Inside the museum, there was no dearth of gold, lapis lazuli, and marble. Wherever we looked, there were artifacts from the Middle Kingdom, Old Kingdom, New Kingdom and the Greco Roman period. The mummies recovered from various tombs in Egypt (from the Valley of the Kings and Queens as well) are placed in rooms where hygrometers and temperature sensors carefully monitor the ambient conditions. Of course, to see the mummies, you'll have to pay extra - yep, we took separate tickets for these rooms as well. Well-preserved jewelery, wonderfully decorated sarcophagi and ceremonial chariots and such make up a large part of the rest of the first floor. There's even an exhibit of animal mummies - including cats, dogs, birds and a large Nile crocodile that was found in one of the tombs with a baby crocodile in its mouth. It's obvious that to ancient Egyptians, the afterlife was of greater import than the way they lived.
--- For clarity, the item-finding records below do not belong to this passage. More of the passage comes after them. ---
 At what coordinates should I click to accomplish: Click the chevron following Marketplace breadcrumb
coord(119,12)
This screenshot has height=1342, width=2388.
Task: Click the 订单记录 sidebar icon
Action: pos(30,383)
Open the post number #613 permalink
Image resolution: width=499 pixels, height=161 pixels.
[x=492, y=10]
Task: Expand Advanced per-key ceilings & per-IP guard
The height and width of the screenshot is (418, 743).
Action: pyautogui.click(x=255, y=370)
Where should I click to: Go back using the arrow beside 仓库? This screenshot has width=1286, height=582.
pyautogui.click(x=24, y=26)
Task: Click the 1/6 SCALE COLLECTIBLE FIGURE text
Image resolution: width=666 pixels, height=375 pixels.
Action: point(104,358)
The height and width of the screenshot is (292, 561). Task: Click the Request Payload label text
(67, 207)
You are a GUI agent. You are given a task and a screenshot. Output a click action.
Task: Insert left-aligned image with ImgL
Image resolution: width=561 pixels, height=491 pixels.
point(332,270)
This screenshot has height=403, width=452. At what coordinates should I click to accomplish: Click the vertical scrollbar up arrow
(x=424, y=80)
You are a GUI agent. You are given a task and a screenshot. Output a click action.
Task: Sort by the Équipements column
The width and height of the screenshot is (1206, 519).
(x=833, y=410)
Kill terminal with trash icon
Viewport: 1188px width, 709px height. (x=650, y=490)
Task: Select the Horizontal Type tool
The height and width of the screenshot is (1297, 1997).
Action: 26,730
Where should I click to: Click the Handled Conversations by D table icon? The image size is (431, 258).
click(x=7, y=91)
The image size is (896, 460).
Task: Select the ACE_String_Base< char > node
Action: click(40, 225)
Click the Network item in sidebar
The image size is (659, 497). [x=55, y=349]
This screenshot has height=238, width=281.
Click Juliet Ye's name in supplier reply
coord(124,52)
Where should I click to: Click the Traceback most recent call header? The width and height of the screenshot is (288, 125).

The highlight of the Egyptian Museum is King Tutankhamun's tomb. The much-hyped Pharaoh's gold sarcophagus is in a separate section along with his scepter, flail and other adornments. In death, he had several sarcophagi of gold, wood and what not, one inside the other. His golden death mask has become the symbol of Ancient Egypt around the world, and several of the items from this exhibit have toured the world for many years. Tutankhamun (once Tutankhaten) had a very tumultuous family history. Confusing as it is, his own biological sister was his mother and his queen wife was his grandmother too. I know, don't try to understand it, just know that the ancient Egyptians had rather rotten habits when it came to choosing mates.

On the way out of the museum, the guy at the camera counter looked longingly for some baksheesh as he handed us the camera. He probably thought my Dad was Egyptian from his looks and decided to try his luck.
Got back to the hotel soon enough and began packing. Checking my mailbox after so many days (yes, 5 days without e-mail is a LOT) had me staring at "150 new messages" :O. Caught some Dirty Dancing on TV (that's the show's name by the way) later with a DSP book for company.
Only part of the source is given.